» **Goal of the exercise**: Where a line of the records holds the string "agent", copy that line.

» **Source data**:

———

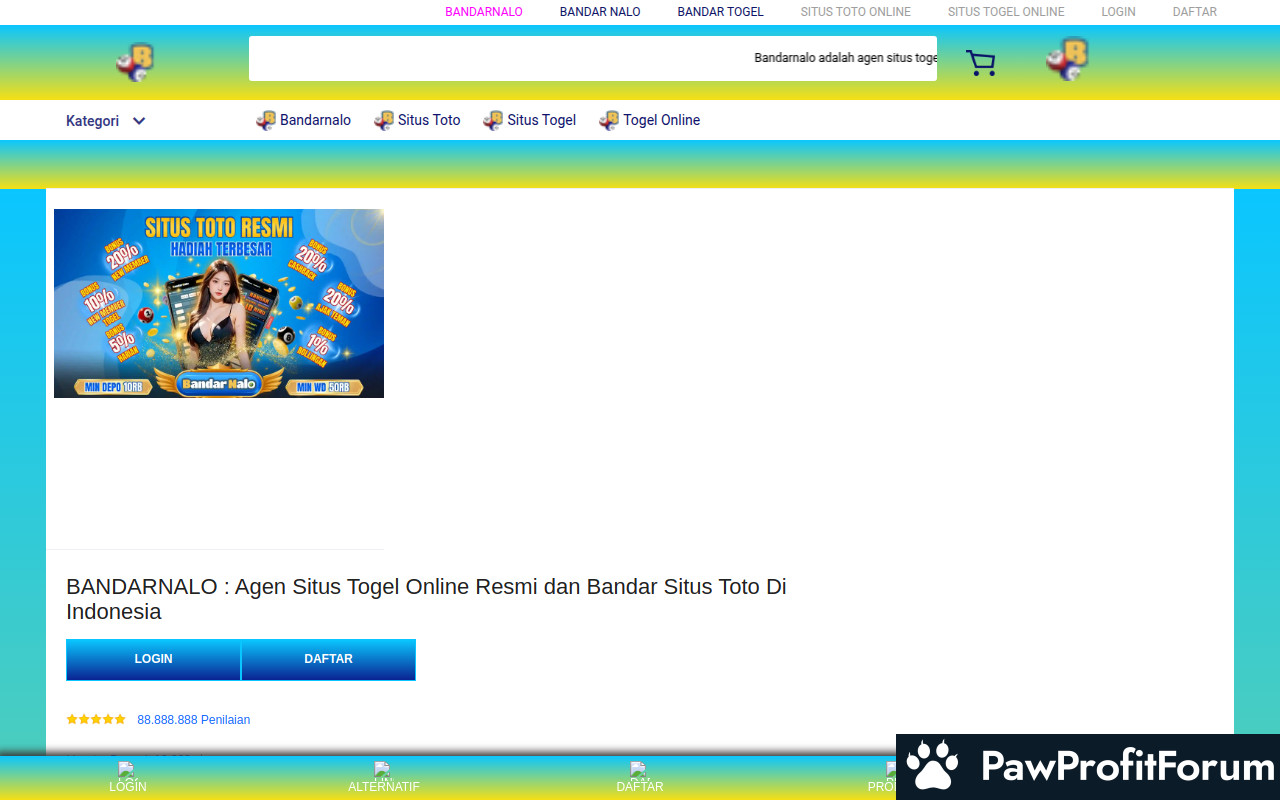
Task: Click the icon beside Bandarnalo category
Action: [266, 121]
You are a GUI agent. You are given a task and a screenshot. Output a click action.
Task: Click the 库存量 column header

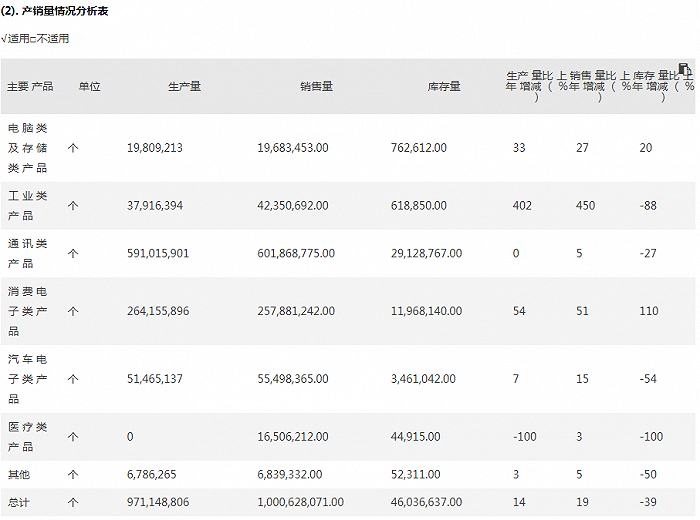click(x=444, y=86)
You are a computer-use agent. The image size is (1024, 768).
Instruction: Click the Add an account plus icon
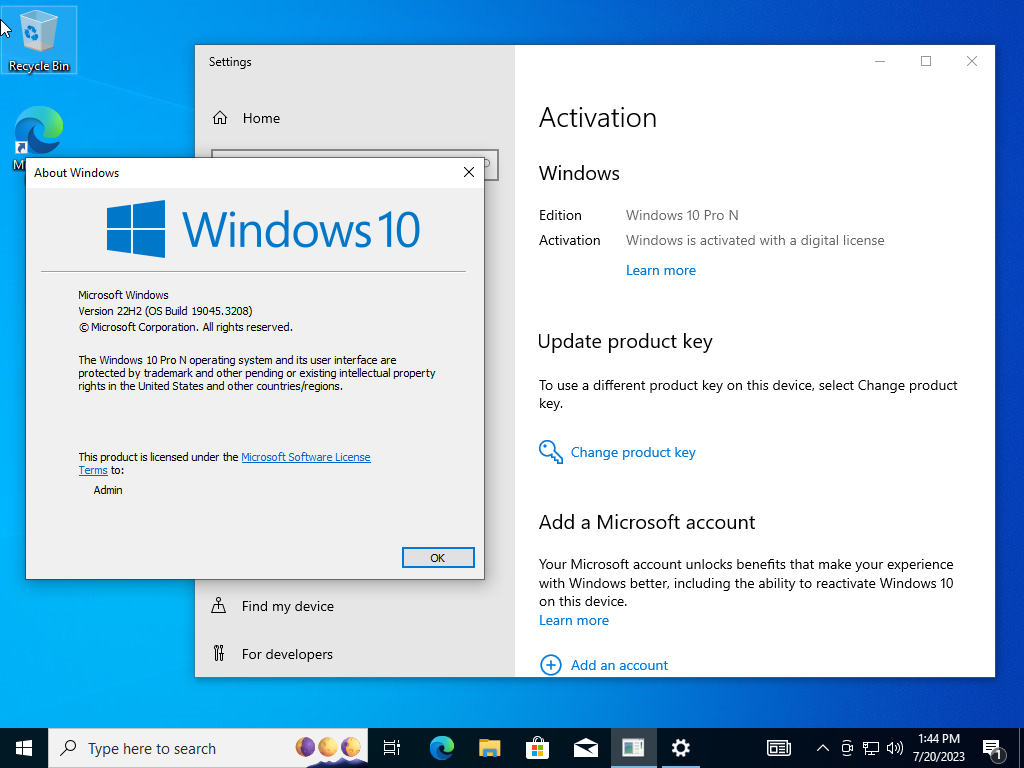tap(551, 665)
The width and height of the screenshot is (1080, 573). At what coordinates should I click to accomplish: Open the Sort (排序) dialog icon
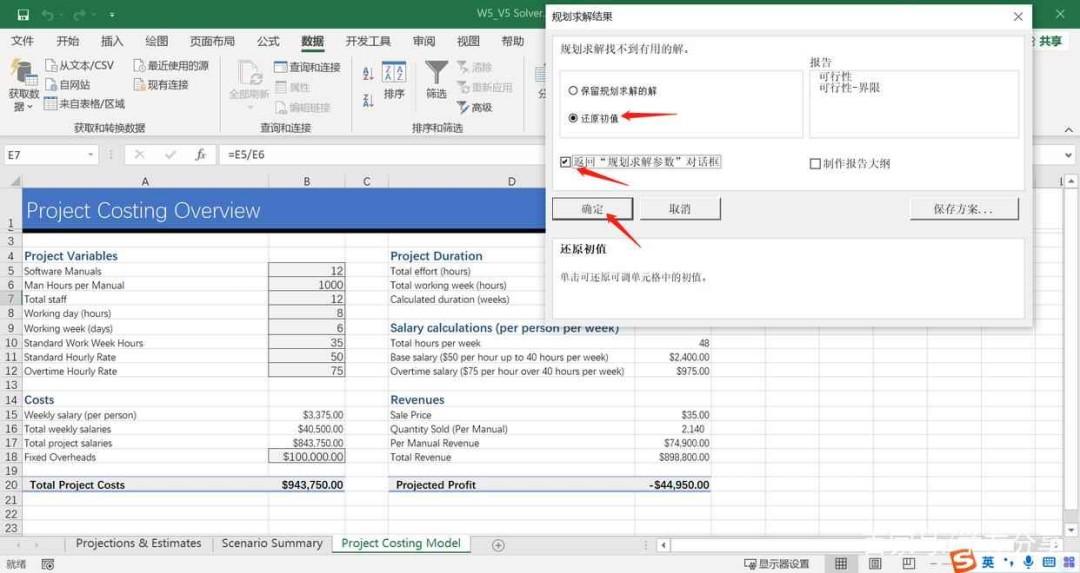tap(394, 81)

———

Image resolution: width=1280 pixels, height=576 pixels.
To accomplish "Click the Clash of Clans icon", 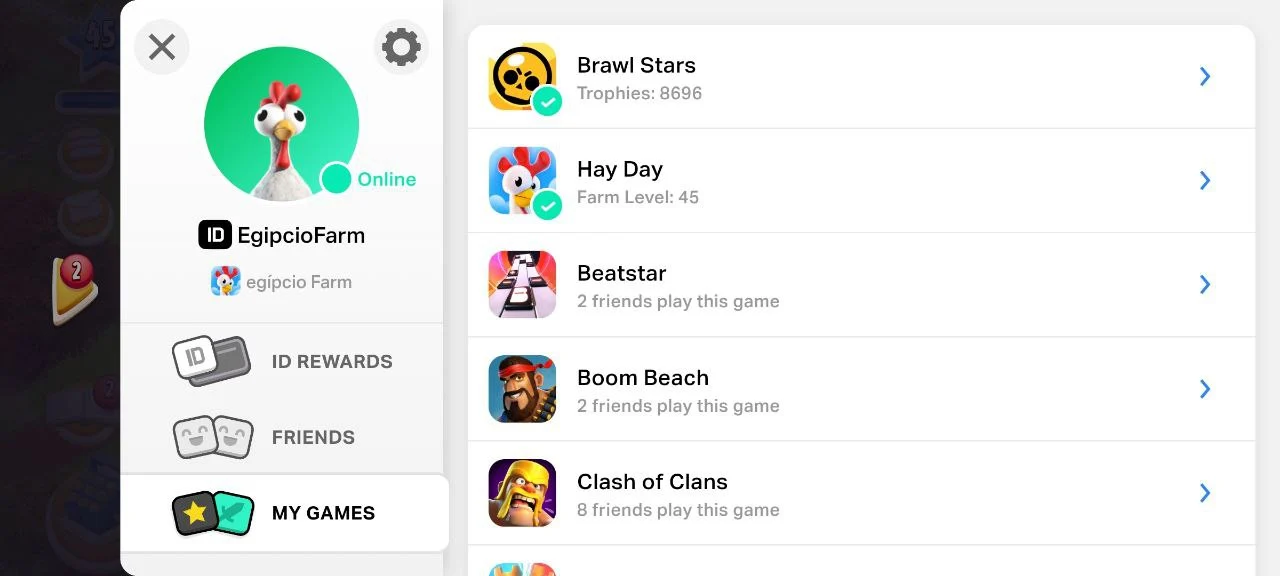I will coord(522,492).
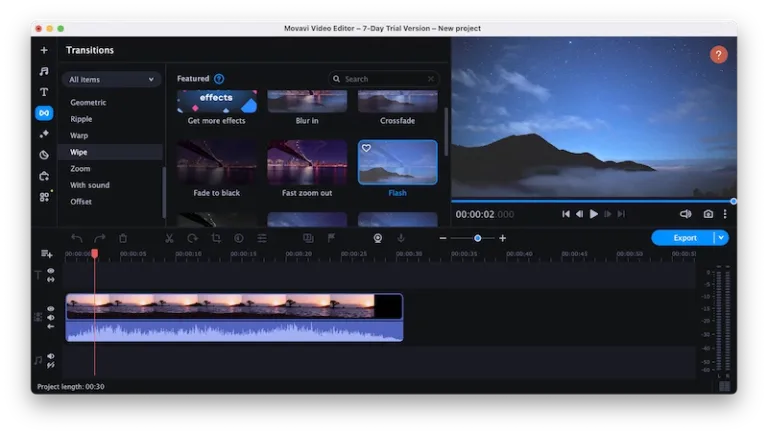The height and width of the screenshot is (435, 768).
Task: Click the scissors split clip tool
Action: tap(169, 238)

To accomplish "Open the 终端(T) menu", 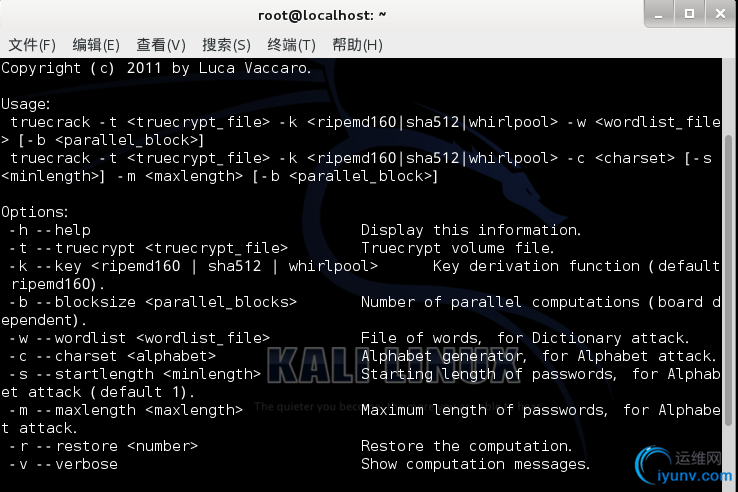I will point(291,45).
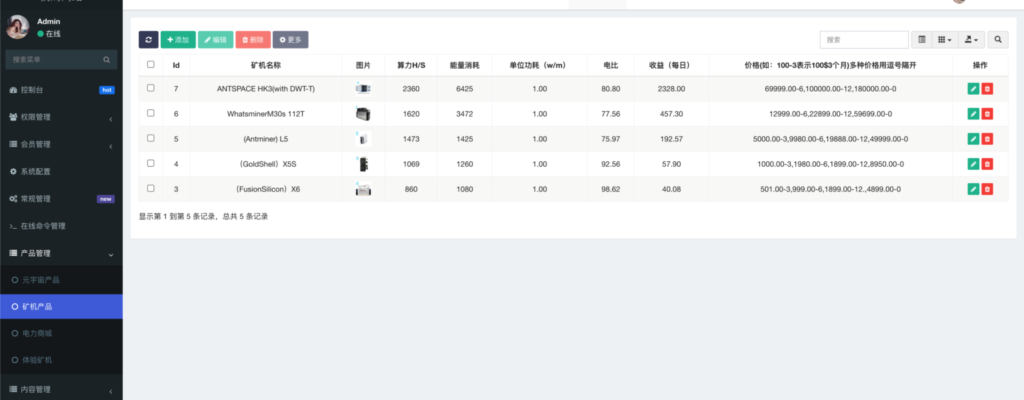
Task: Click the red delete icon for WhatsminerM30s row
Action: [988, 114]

———

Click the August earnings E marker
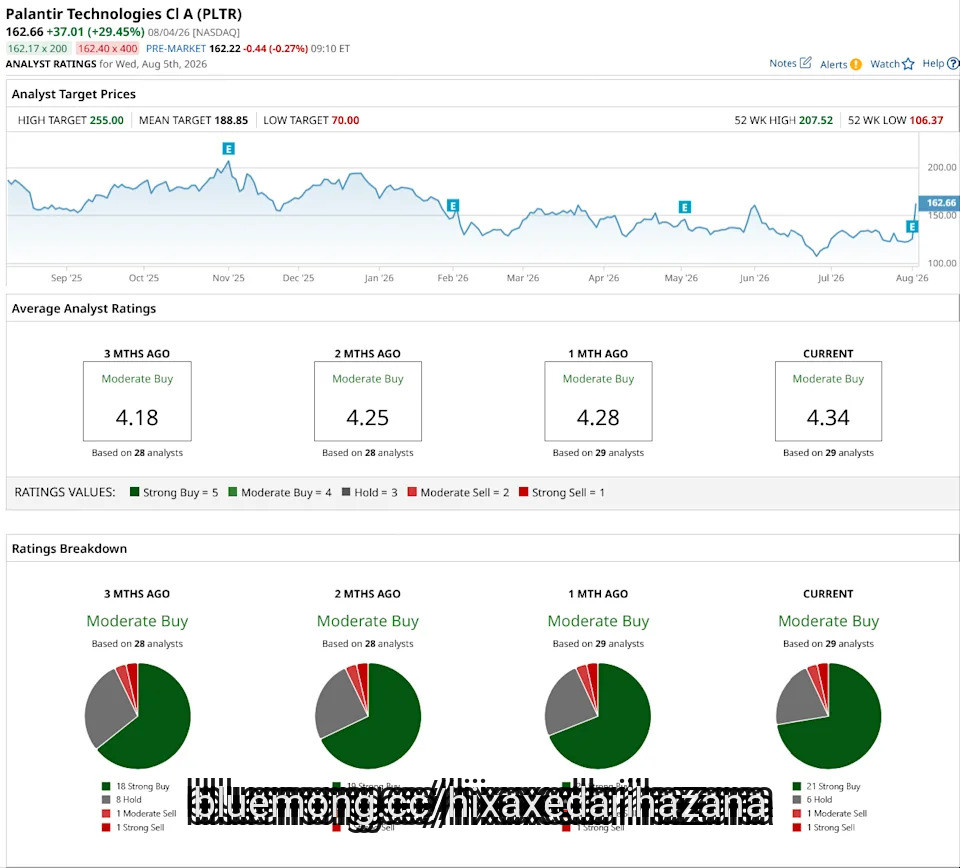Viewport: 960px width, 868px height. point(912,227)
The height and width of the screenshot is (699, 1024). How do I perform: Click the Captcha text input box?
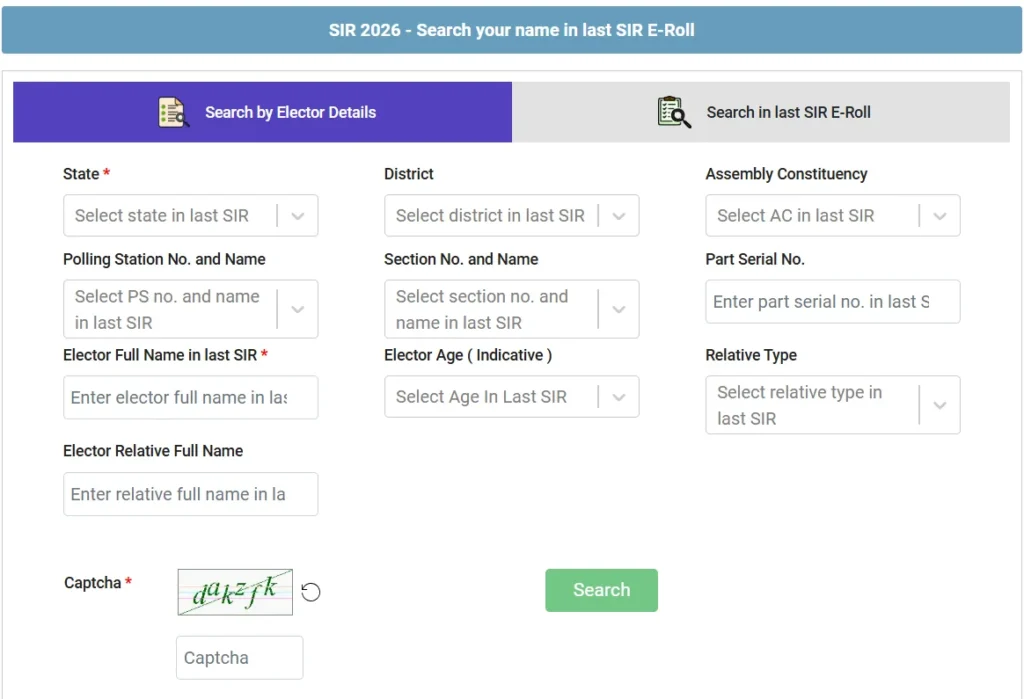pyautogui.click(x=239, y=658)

———

» **Task response**:
You are a GUI agent. You are given a task and a screenshot. Output a click action.
You are a computer-use agent. The image size is (1024, 768).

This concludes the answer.